Frustration and Failure, 1941–42

After the Japanese attack on Pearl Harbor, no entity in the Allied armed forces was in a better position to slow Japan’s advance than the U.S. submarine force, yet the Japanese crossed the Malay Barrier and overwhelmed the Philippines with minimal opposition. The story of submarine operations in those campaigns is one of frustration and failure, beginning in the Philippines. Pre-war plans, most notably War Plan Orange, assumed the Japanese would move quickly to capture U.S. installations near Manila. 1 Planners also knew that the most likely location for a Japanese invasion of the Philippines was the beach at Lingayen Gulf. 2 Nobody should have been surprised, therefore, when Japanese amphibious forces began massing in Lingayen Gulf two weeks after Pearl Harbor.

The U.S. Asiatic Fleet submarine force, however, was caught out of position. Although eight submarines had been reserved to counter the expected invasion, they had been dispersed to patrol areas around the Philippines out of fear for their safety at Cavite Naval Base. 3 To make matters worse, at the outset of war little was known about Japanese antisubmarine warfare (ASW) tactics; U.S. submarine COs were advised to cautiously observe enemy operations and return to Cavite after about three weeks, reporting what they had learned. 4 They were not directed to mass against the anticipated invasion at Lingayen.

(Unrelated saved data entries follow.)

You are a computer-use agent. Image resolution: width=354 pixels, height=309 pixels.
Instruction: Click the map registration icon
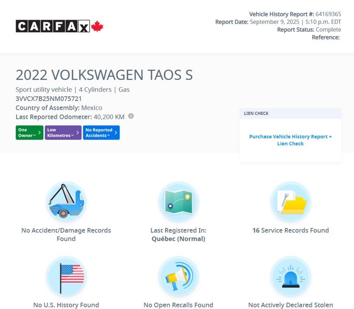pyautogui.click(x=178, y=202)
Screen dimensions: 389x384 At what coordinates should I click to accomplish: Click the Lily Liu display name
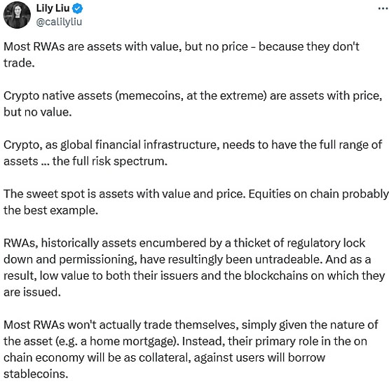point(53,8)
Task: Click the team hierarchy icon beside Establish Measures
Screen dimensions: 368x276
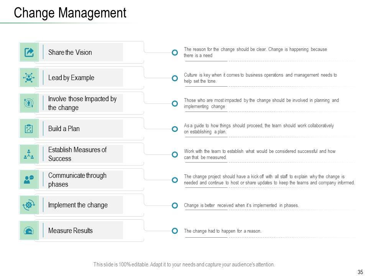Action: point(29,154)
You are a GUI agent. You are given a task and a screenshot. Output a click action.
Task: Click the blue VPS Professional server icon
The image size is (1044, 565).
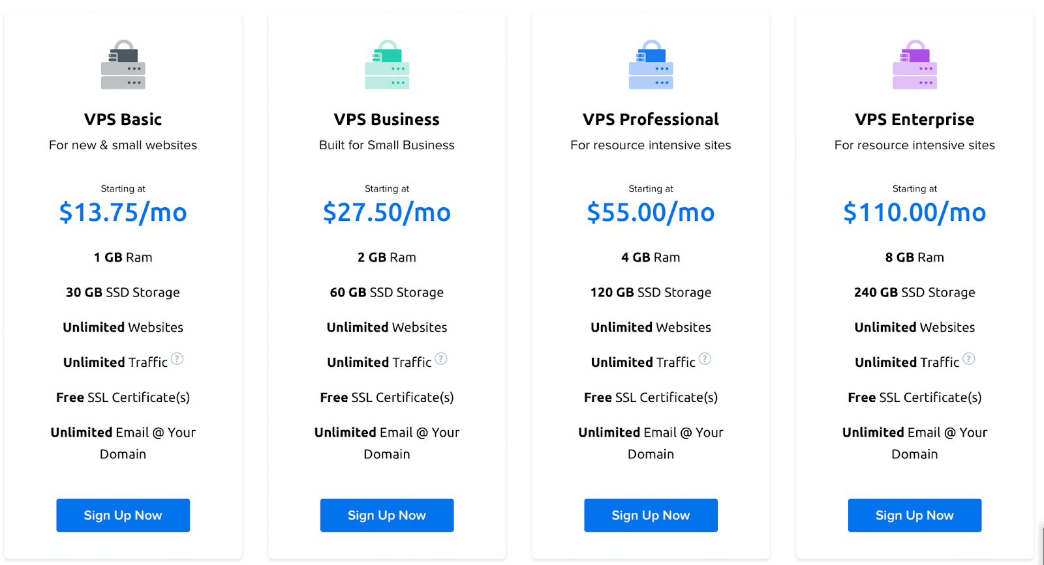point(651,65)
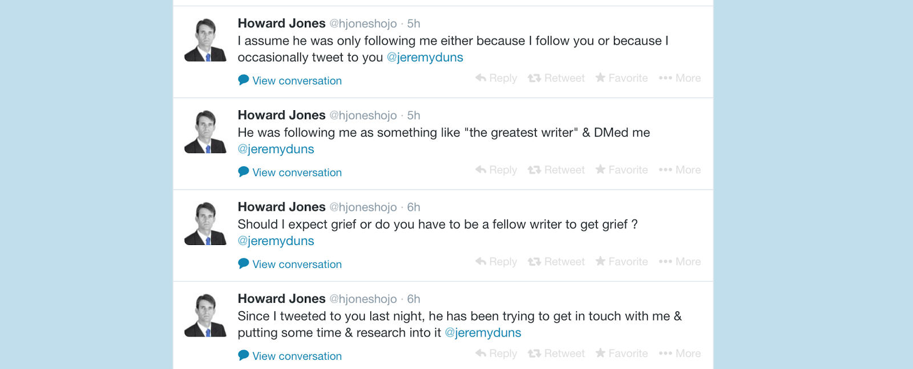The width and height of the screenshot is (913, 369).
Task: Click the 5h timestamp on "greatest writer" tweet
Action: pyautogui.click(x=414, y=115)

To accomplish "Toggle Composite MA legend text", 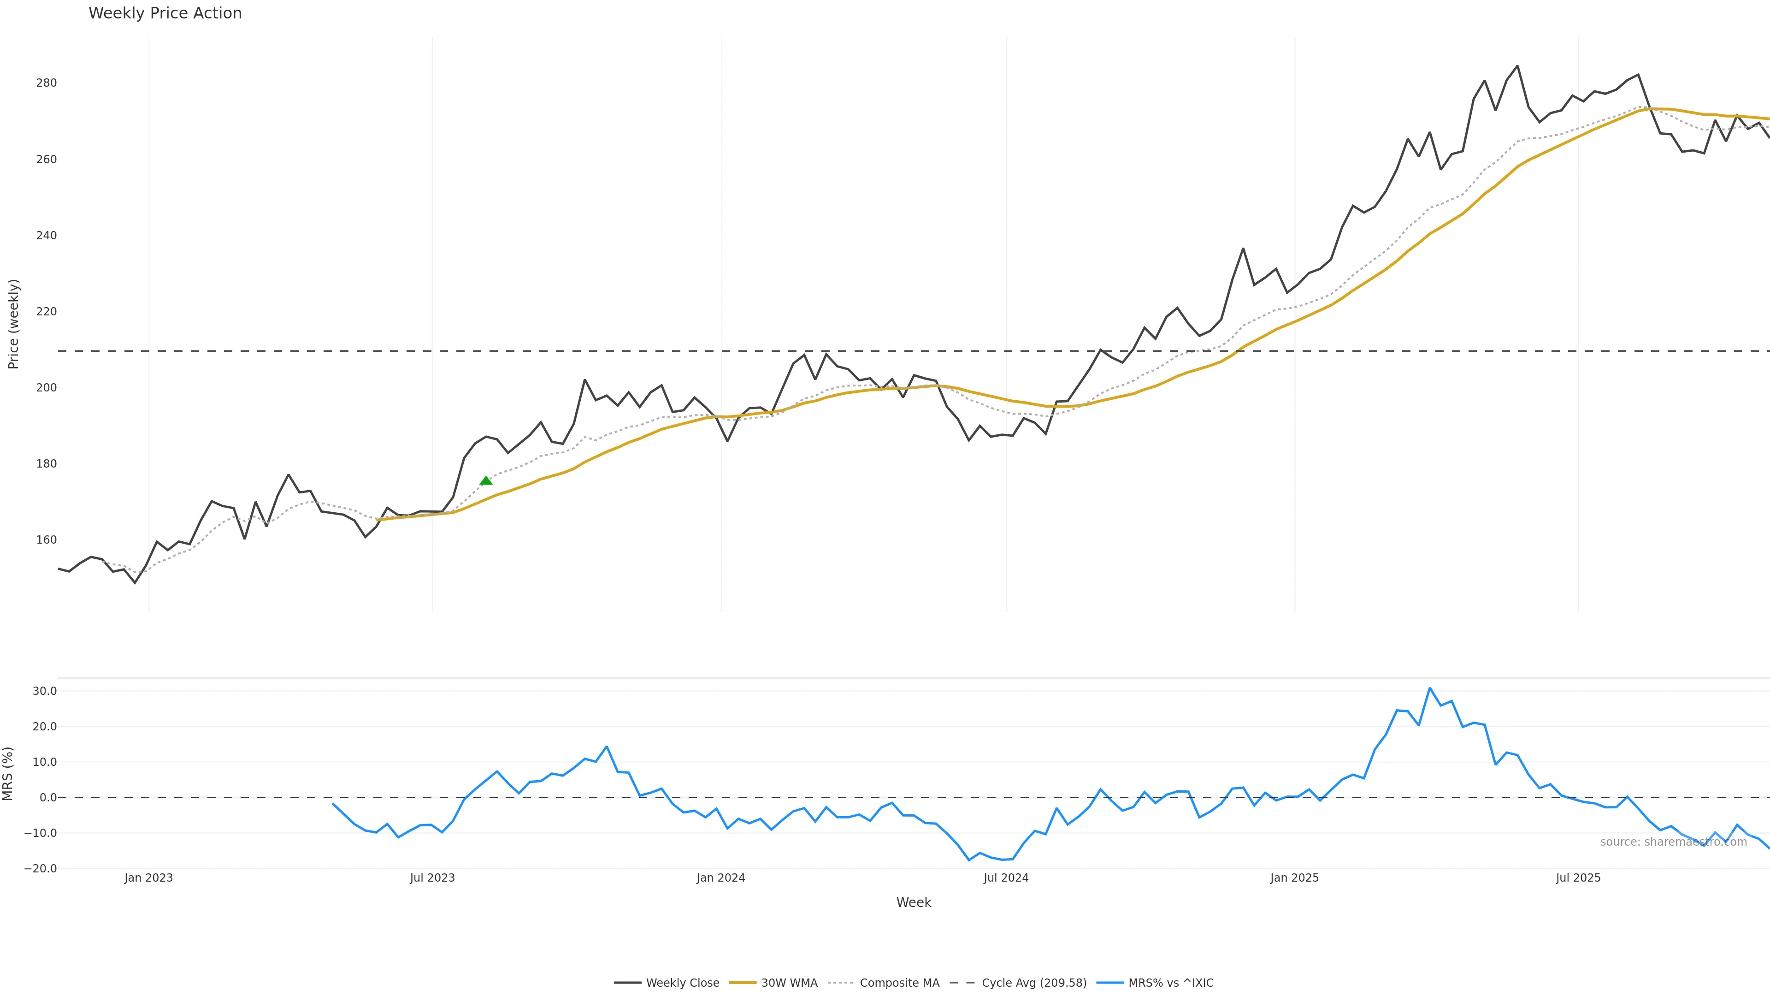I will [x=899, y=983].
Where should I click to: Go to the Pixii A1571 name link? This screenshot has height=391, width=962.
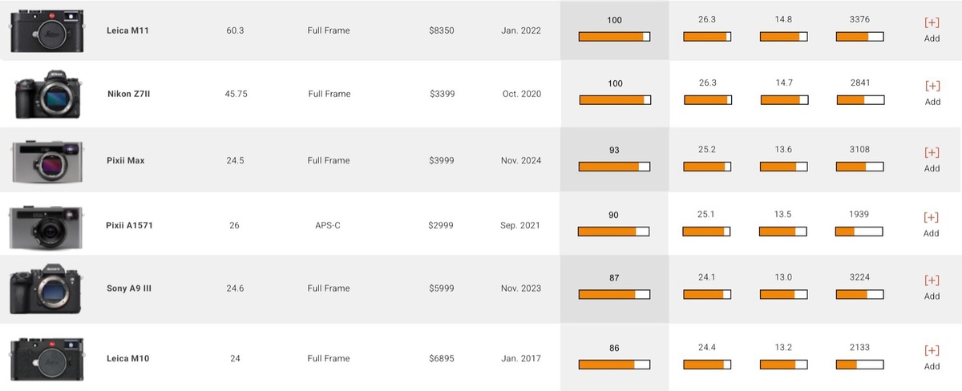click(129, 225)
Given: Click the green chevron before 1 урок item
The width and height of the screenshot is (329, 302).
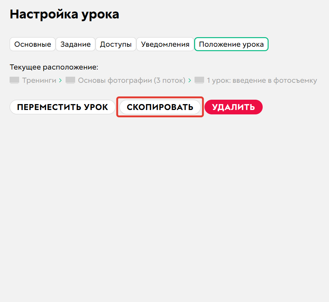Looking at the screenshot, I should coord(190,80).
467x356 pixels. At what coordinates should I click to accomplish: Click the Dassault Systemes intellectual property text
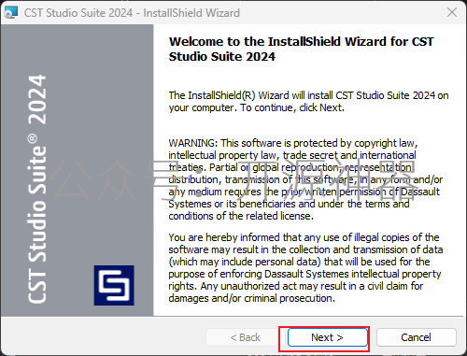click(x=352, y=274)
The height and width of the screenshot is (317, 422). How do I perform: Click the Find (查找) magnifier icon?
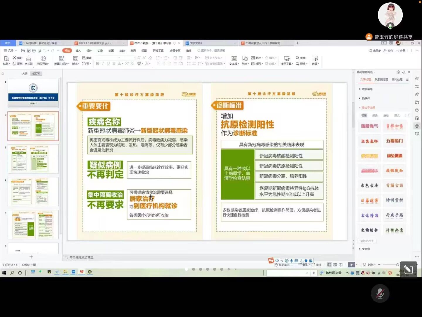pos(297,58)
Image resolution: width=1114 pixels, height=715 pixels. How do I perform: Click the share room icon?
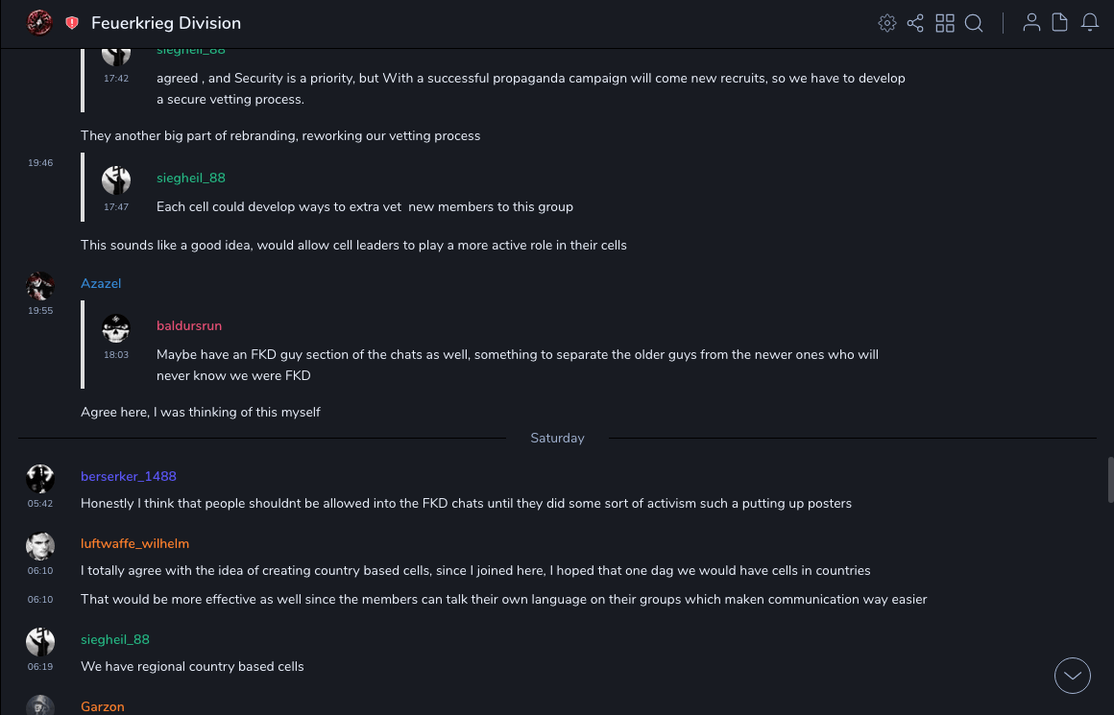point(915,23)

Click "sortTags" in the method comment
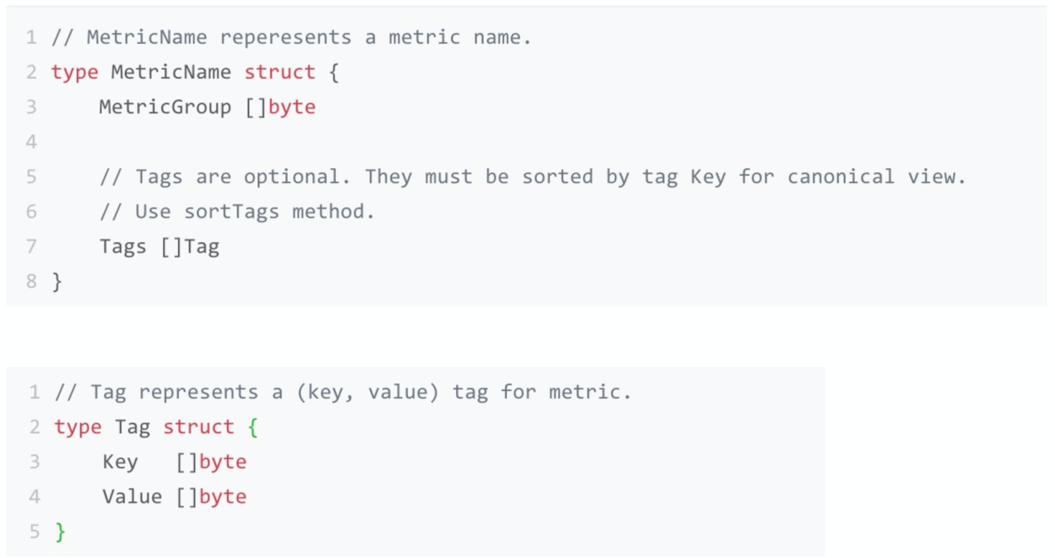[x=231, y=211]
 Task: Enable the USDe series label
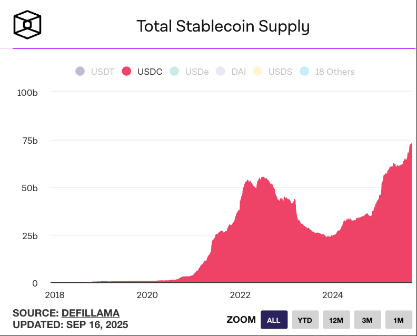pyautogui.click(x=197, y=72)
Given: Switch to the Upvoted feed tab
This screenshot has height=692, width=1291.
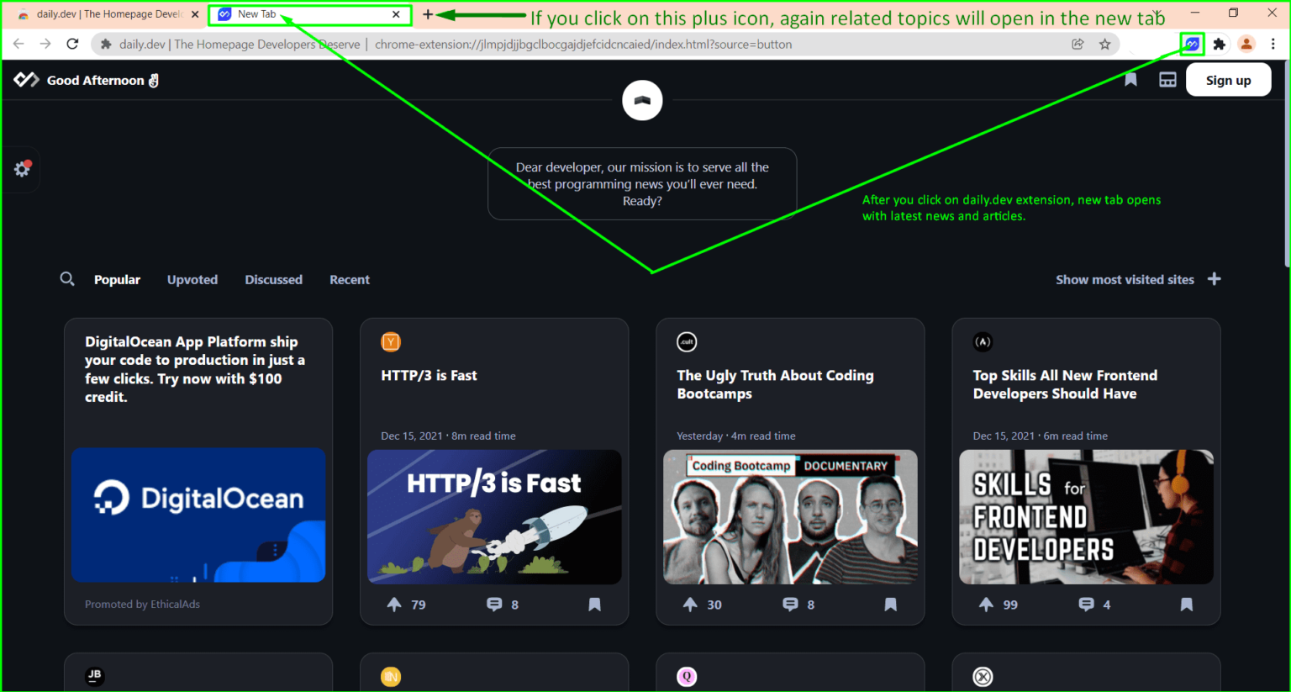Looking at the screenshot, I should [x=192, y=279].
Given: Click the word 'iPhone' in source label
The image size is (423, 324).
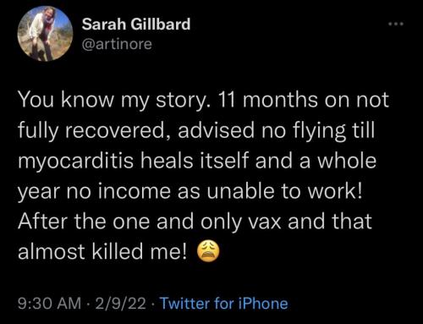Looking at the screenshot, I should 263,304.
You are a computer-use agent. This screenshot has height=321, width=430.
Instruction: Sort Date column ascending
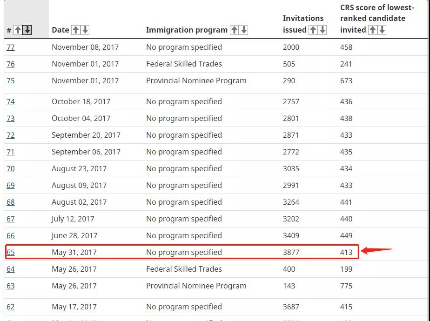point(76,30)
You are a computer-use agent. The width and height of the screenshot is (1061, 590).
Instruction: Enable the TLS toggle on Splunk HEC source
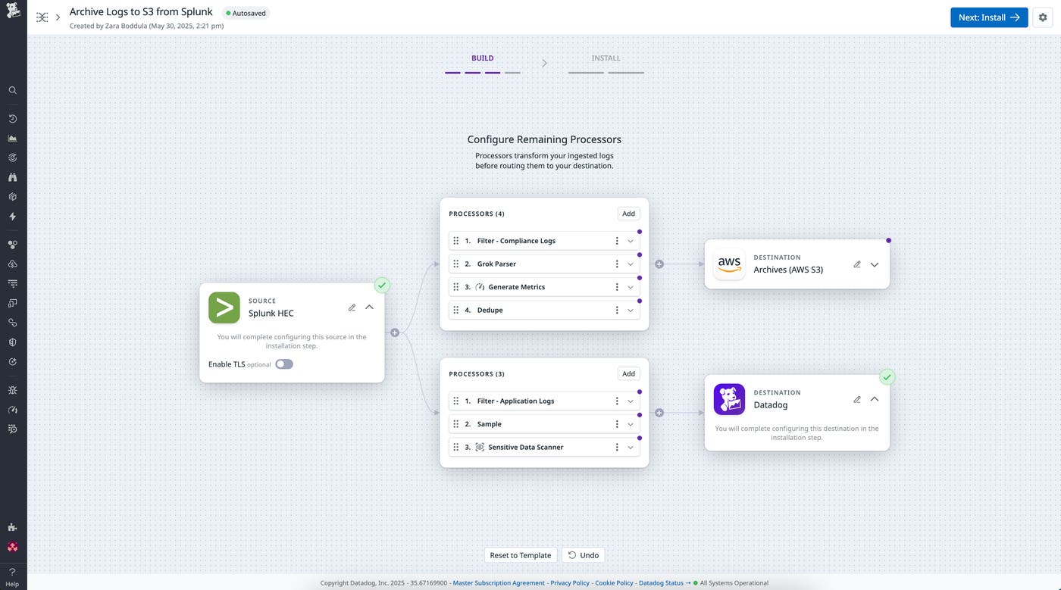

Thus, of the 29 submarines based in the Philippines before the outbreak of the war, just one—the USS Stingray (SS-186)—was in a position to damage the invaders before they entered Lingayen Gulf. It did not. Only 5 of those 29 were in position to penetrate the shallow, reef-infested, and well-patrolled gulf to attack the landing force once it had arrived. Of those only the S-38 (SS-143) managed to enter the gulf and sink a Japanese vessel—a pinprick that did little to slow the invasion.

As the Japanese enveloped American and Filipino defenders on Corregidor they continued to push south to the Malay Archipelago, and U.S. submarines were no more effective against that offensive than against the landing forces in the Philippines. This is surprising because the geography of the archipelago should have bottlenecked the invading Japanese into a few narrow sea corridors and canalized the Japanese merchant ships returning to the home islands with vital raw materials. Rather than concentrate the submarines against those vulnerabilities, however, force commanders allowed them to be dispersed, shuttling reactively between invasion beaches—one step behind the Japanese—carrying supplies to the doomed garrison at Corregidor, or landing Marine commandos in ill-conceived raids against Japanese-held island fortresses.

When submarines did make contact, they did not slow the enemy advance. Cautious tactics imposed on commanders during peacetime ensured the safety of the submarine but discouraged aggressive attacks during this campaign. The story of the Seal (SS-183) is illustrative: Patrolling in excellent position north of the Dutch East Indies island of Lombok in February 1942, the Seal encountered an escorted enemy convoy. Submerged (per pre-war doctrine) and thus spotting the convoy late, she nonetheless had sufficient time to close for an attack. Hurrying to close track submerged, her commander decided (again, per pre-war doctrine) not to risk a periscope exposure in glassy seas with enemy air cover very probable. The Seal fired four torpedoes from below periscope depth using sound bearings. The convoy proceeded unhindered. 5 Excessive caution in patrol tactics had made it difficult for the Seal to get in position for a shot; excessive caution in her approach resulted in inadequately aimed torpedoes.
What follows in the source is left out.